Panke-Stausee als Klimaschutz

Von Michael Springer

Vor genau einem Jahr hat die BVV-Pankow den Klima-Notstand ausgerufen, wie zuvor schon die Stadtversammlung in Potsdam.

Heute hat sich die Klimakrise weiter verschärft, der neuste Klimabericht des IPPC reagiert auf die beschleunigte Entwicklung der Klimakrise und warnt, die Erhöhung der Erdmitteltemperatur um 1,5 Grad Celsius könnte schon 2030 überschritten werden. Gewaltige Feuer und Hitzezonen breiten sich aus.

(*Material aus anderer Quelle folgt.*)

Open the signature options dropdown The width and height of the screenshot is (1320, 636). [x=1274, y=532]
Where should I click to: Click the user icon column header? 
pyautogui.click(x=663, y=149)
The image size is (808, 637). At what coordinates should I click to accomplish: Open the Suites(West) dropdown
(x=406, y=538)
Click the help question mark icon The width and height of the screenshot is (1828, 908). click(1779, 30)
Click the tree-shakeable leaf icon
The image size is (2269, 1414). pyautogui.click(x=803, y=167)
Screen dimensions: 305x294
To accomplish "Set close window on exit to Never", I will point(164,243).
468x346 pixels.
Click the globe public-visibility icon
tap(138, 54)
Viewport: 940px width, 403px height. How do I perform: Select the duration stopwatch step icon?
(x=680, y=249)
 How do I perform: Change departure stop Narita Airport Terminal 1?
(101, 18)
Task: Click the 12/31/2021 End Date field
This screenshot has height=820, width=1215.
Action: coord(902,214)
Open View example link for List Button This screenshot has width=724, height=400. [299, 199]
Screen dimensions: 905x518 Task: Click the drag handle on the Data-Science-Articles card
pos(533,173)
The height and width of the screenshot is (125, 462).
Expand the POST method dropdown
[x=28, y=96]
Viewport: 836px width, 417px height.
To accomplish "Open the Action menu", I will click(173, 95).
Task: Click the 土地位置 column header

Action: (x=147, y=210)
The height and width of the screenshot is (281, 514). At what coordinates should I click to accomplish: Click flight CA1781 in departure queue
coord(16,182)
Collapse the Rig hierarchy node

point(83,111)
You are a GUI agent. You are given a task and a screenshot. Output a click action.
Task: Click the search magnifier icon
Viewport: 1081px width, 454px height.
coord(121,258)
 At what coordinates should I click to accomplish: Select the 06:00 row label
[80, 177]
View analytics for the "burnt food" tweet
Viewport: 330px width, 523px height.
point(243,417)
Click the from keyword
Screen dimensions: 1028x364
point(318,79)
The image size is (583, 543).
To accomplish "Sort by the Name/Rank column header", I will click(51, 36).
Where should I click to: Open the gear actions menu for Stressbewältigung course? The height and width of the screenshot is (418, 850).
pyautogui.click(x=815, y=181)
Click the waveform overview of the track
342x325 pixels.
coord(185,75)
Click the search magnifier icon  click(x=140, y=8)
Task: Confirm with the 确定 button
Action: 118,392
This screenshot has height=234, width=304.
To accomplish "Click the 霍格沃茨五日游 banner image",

Das „NASA Fire Information for Resource Management System“ zeigt die dramatischen Entwicklungen.
Der aktuelle SPIEGEL warnt: »Der Planet schwebt in Lebensgefahr und mit ihm seine Bewohner«.

Gleichzeitig wird heute eine freudige Pressemitteilung zum städtebaulichen Masterplan „Pankower Tor – Ein lebendiges Quartier mit Zukunft“ veröffentlicht, noch bevor der Plan ab 18: Uhr allgemeinöffentlich sichtbar ist.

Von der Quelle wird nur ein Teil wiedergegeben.